Sous les projecteurs de l'auditorium Rainier-III, celle qui n'a pas encore franchi le cap de la majorité paraissait nettement moins offensive. Le visage a moitié caché par ses épais cheveux ondulés, elle croulait sous le poids de la récompense qu'elle venait de recevoir (elle pèse près de six kilos), adressant des sourires complices à son entourage. Mais qu'on ne s'y trompe pas : Thalys a envie de rester le plus longtemps possible sur le devant de la scène. Quand on lui demande quel est son plus grand objectif, elle répond illico : "Les JO, ceux de 2016 à Rio". 

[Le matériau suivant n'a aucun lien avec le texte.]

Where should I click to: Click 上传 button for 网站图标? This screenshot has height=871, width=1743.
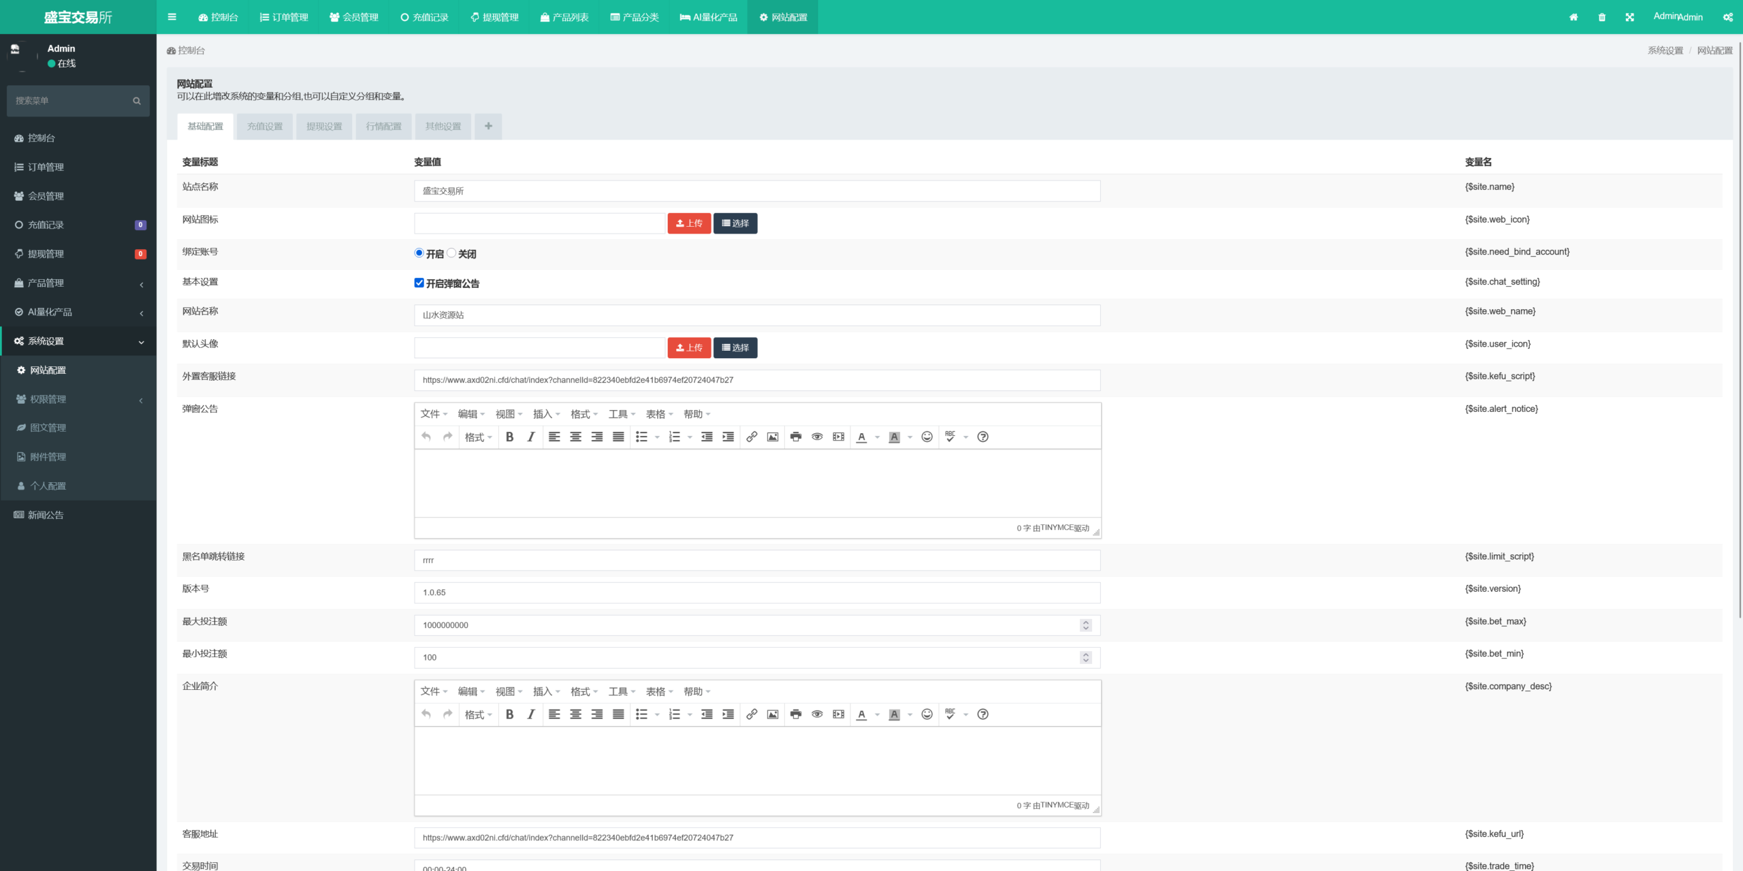[x=689, y=223]
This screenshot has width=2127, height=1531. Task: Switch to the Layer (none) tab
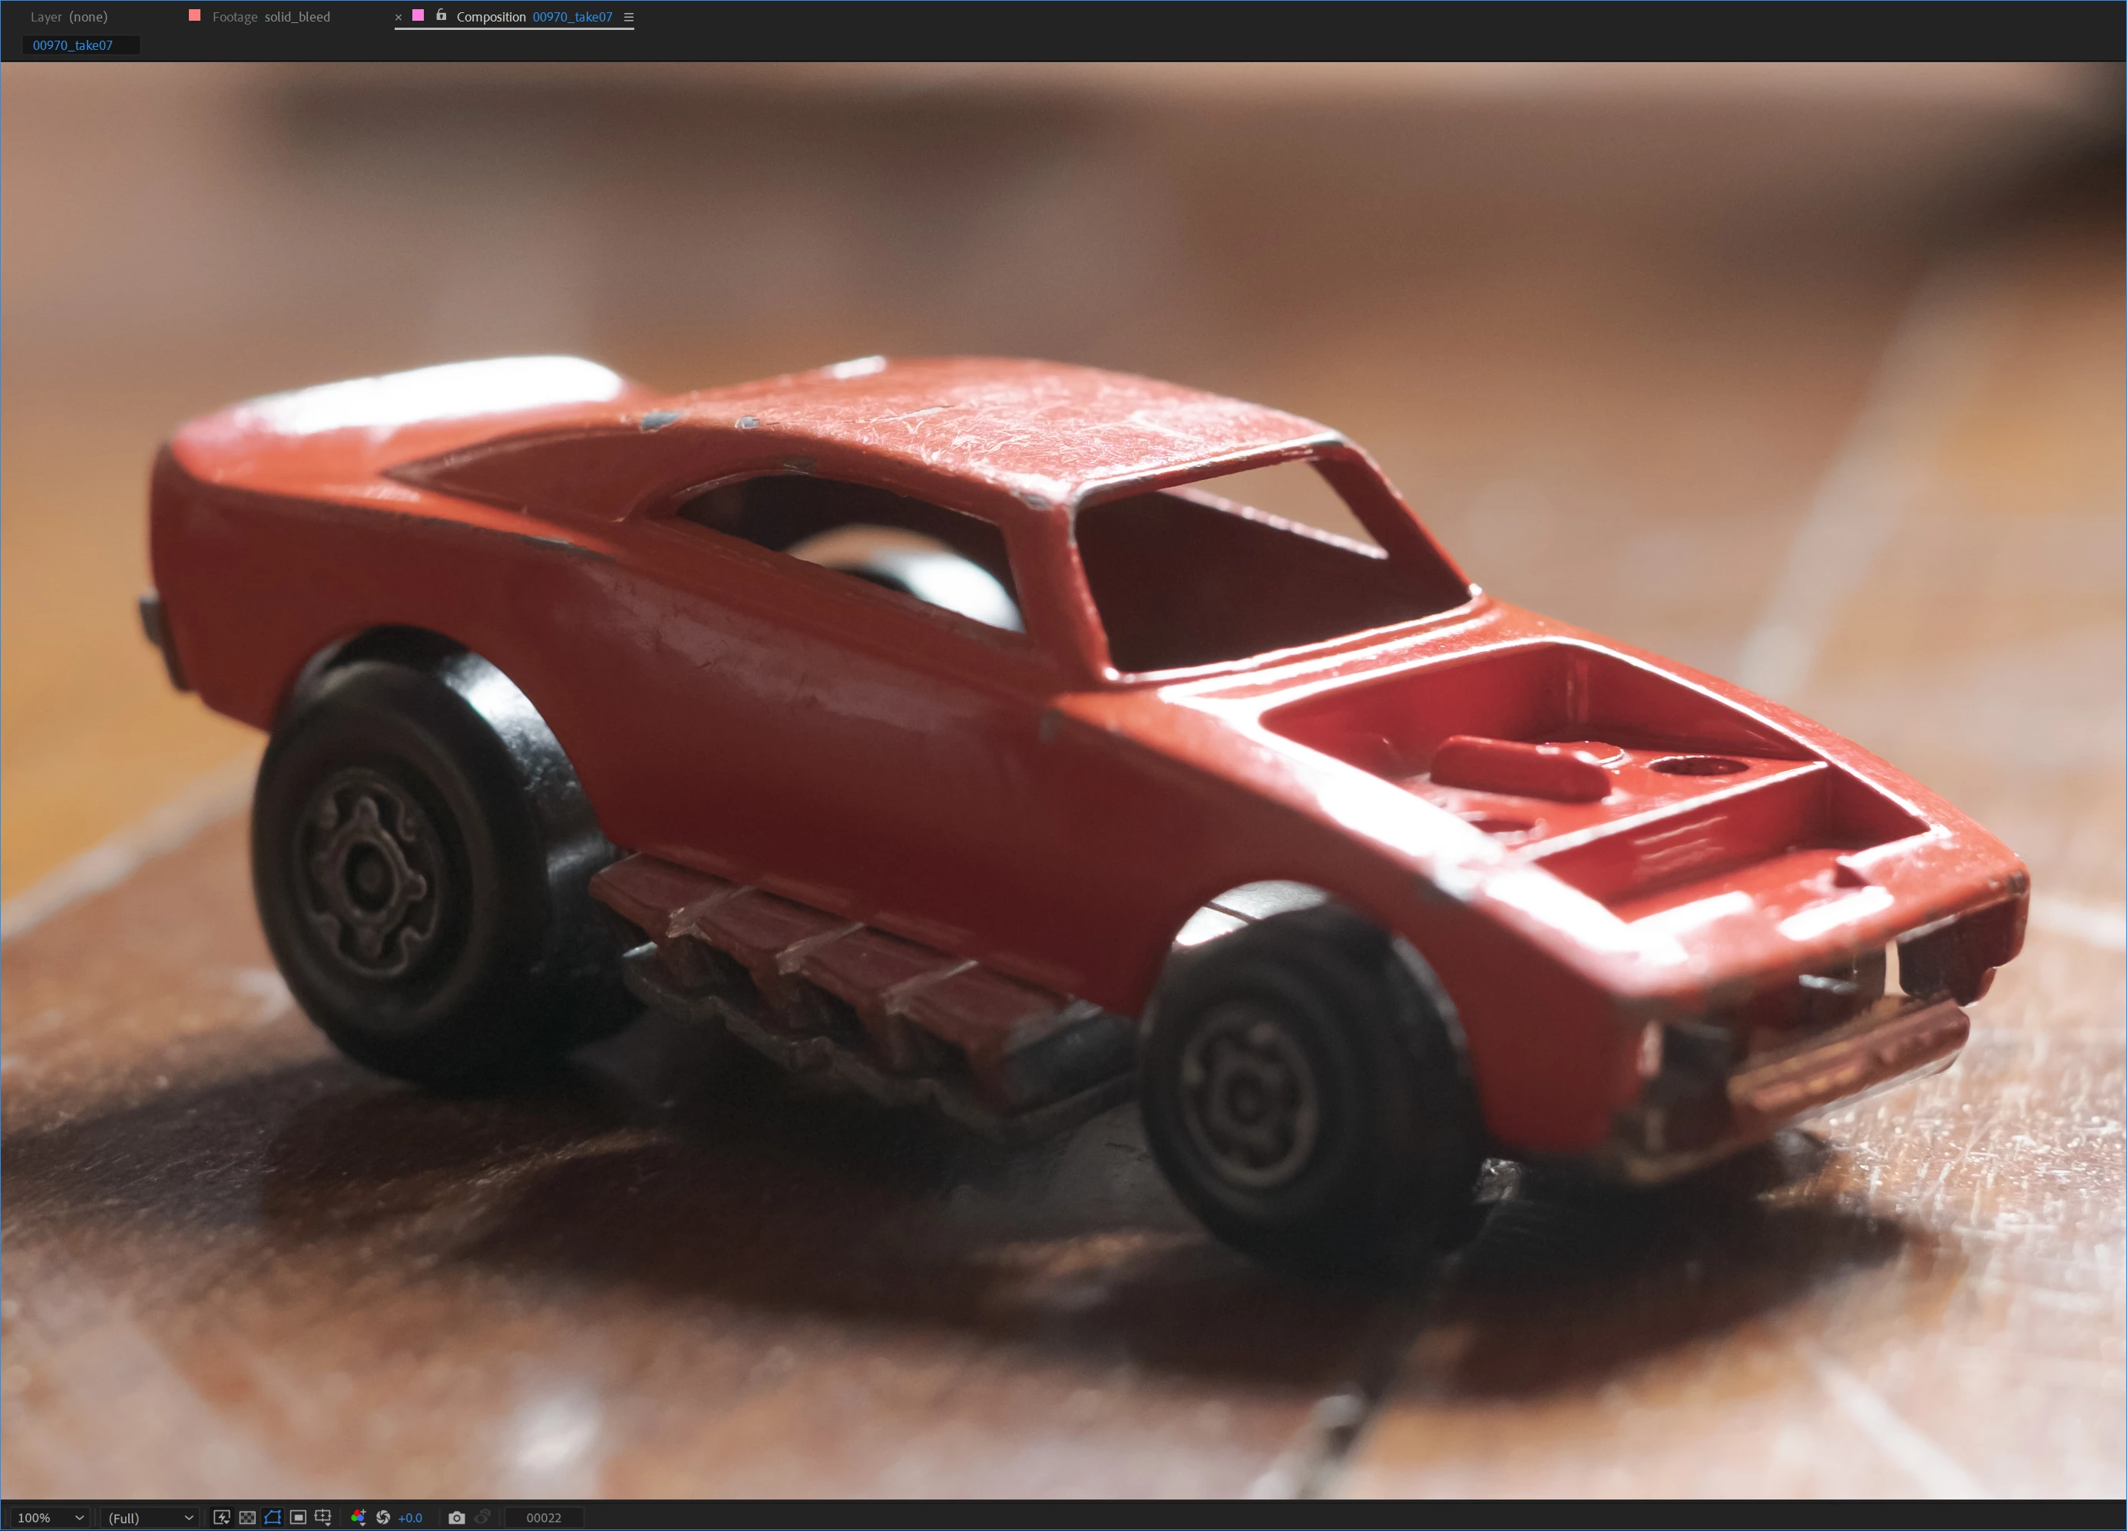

Voir la sociétaire de l'AS Monaco sur les tatamis olympiques ? Cela n'a rien d'utopique, selon Stéphane Mannino. "On fonde beaucoup d'espoirs en elle. Thalys a une grosse marge de progression. Elle fait près de 1,80 m et elle est très explosive. Le fait qu'elle soit élue meilleure sportive de l'année, c'est une très grande fierté pour nous. Notre section avait déjà été honorée en 2008, avec Sandie Abellan."

"J'ai eu un déclic"

Élève en première au lycée Albert-1er, la jeune fille n'a pas l'intention de quitter son cocon familial pour rejoindre une structure fédérale. "J'essaie de concilier mes études avec le taekwondo, quatre fois par semaine. J'ai redoublé ma seconde, mais maintenant ça va", s'amuse-t-elle. "Et puis je vois les gens qui sont en Pôle espoirs, on fait les mêmes déplacements, les mêmes compétitions. Ça me motive de voir que j'arrive à avoir de bons résultats sans avoir leurs conditions d'entraînement. Ici, je n'ai pas vraiment de partenaire. Alors, je fais souvent des séances avec les garçons."

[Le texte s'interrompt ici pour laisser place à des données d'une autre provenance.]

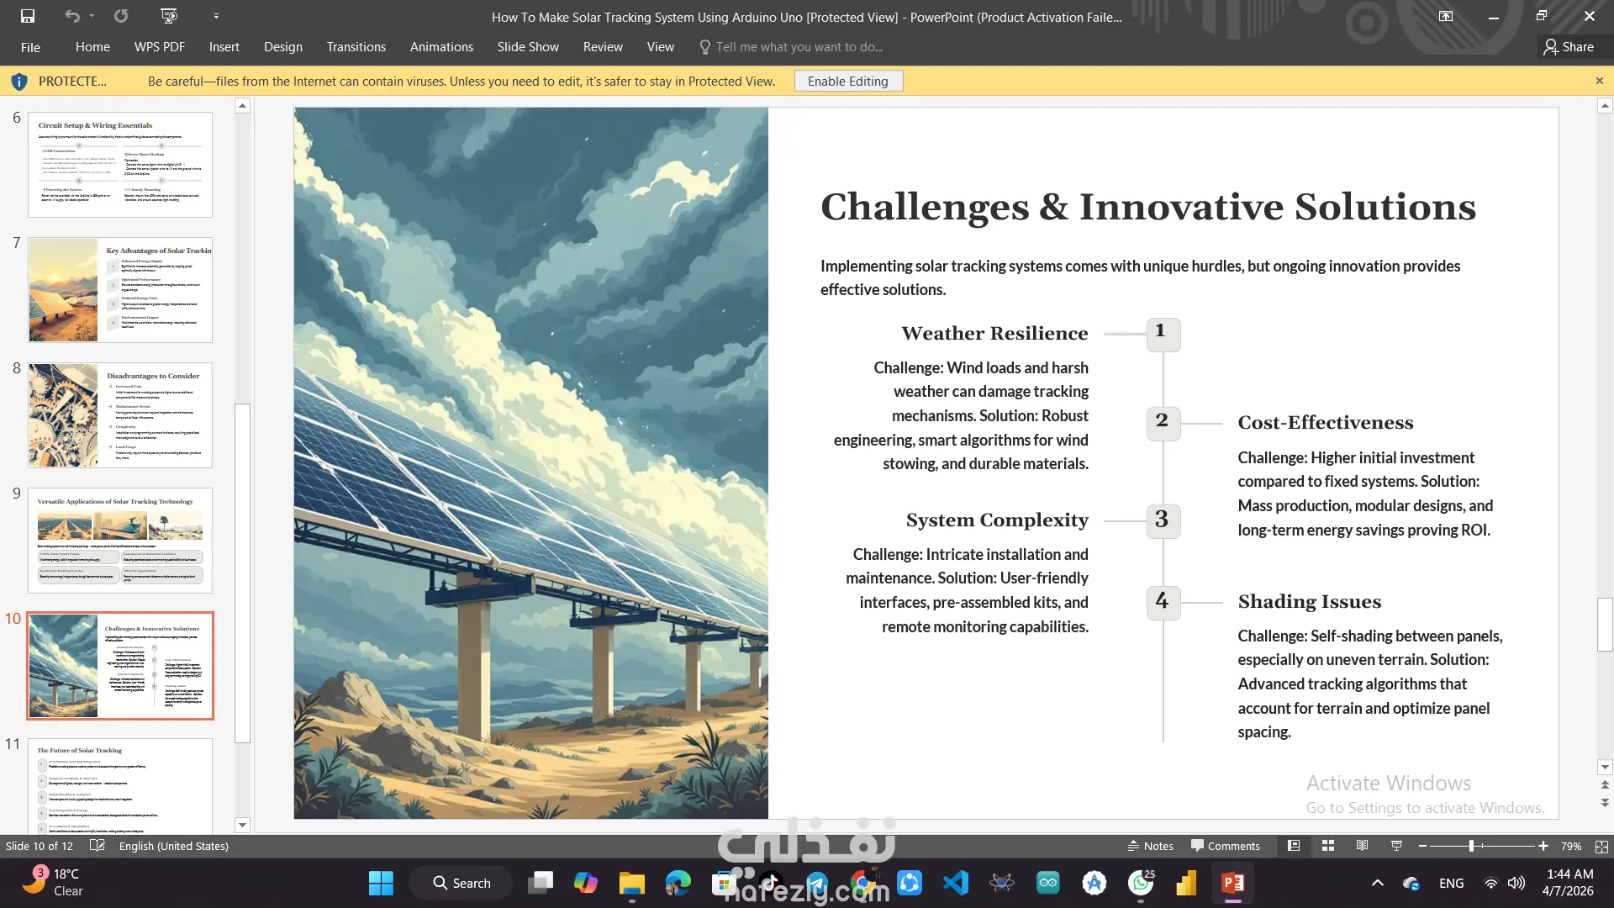Select Normal view in status bar

tap(1294, 846)
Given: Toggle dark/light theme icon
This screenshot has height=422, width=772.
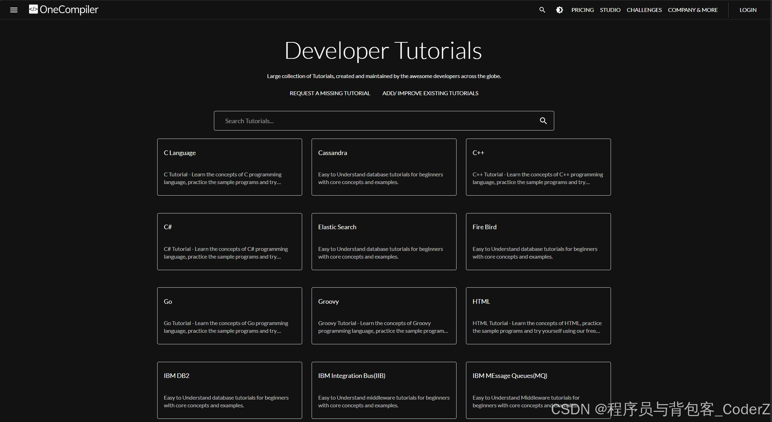Looking at the screenshot, I should [559, 10].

Régulièrement convoquée en équipe de France depuis 2009, l'Asémiste entraînée par Angelo Spataro fait preuve de plus en plus d'envie. Ce qui lui faisait parfois défaut, comme elle le concède. "Parfois, j'avais un peu la flemme d'aller à l'entraînement, il fallait un peu me pousser. Mais aujourd'hui, je vise très haut. En fait, j'ai eu un déclic quand j'ai gagné la finale des championnats de France espoirs (en janvier 2012, ndlr). Ce n'était pas ma catégorie, j'étais surclassée. Ça m'a fait prendre conscience de mes possibilités."

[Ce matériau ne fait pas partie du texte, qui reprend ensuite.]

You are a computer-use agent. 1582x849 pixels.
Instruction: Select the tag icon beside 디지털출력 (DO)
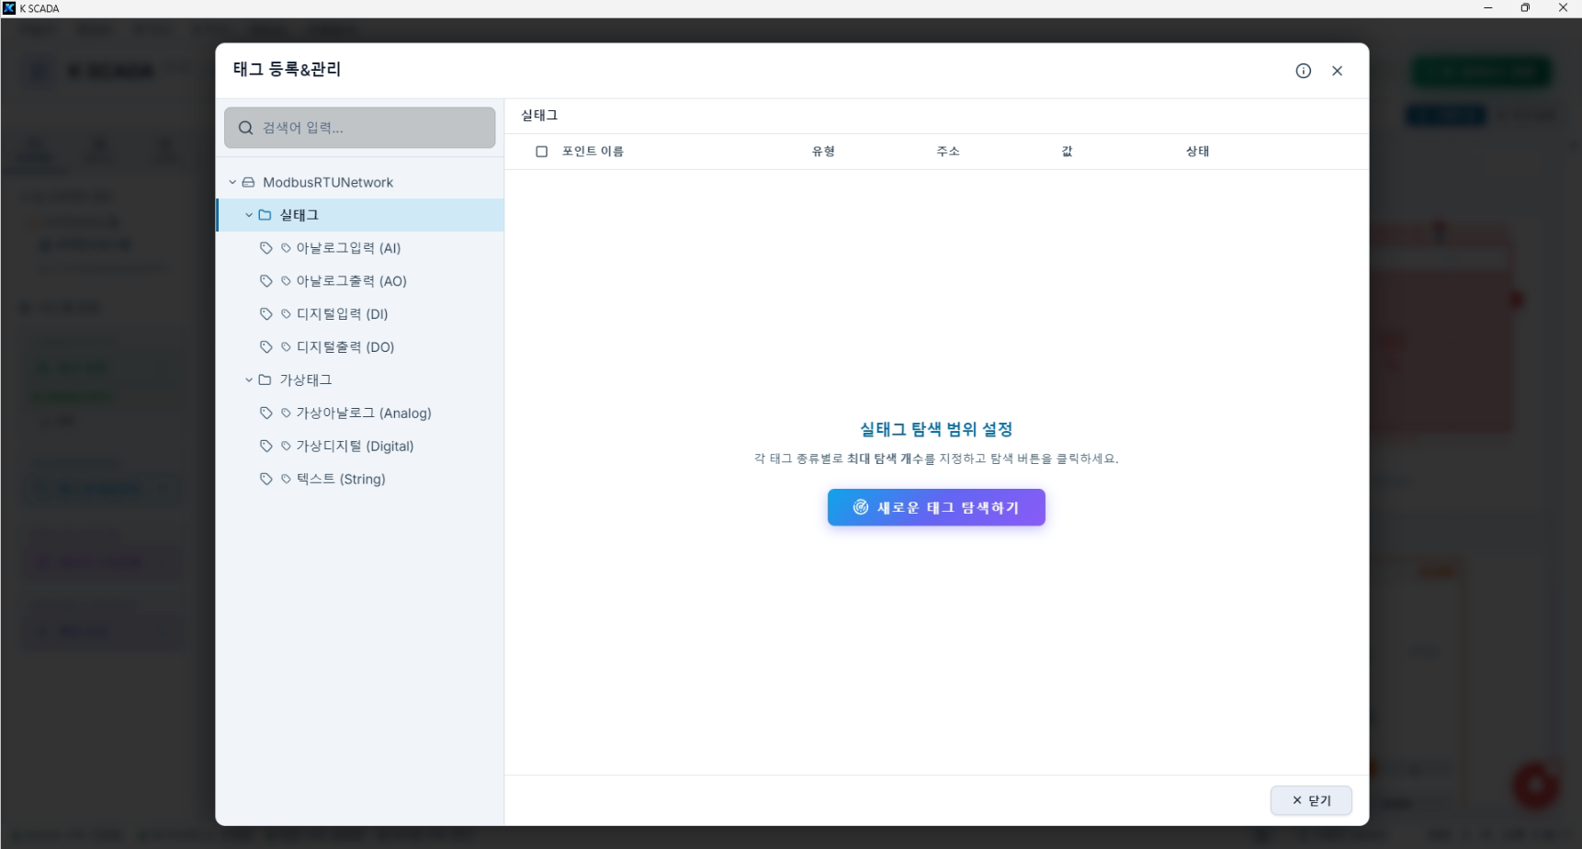pos(266,346)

Son président expose une autre raison de verser dans l'optimisme pour sa protégée, qui a également raflé la mise lors des championnats de France juniors. "Dans notre sport, on arrive à maturité vers 24-25 ans. Anne-Caroline Graff a obtenu sa médaille d'argent à Londres à 26 ans). Thalys Beltram, désireuse de s'engager encore plus rapidement sur la voie du succès, peut s'appuyer sur sa principale qualité, "l'envie. C'est le plus important, parce que la technique, ça peut toujours se travailler. Je vais m'entraîner de plus en plus".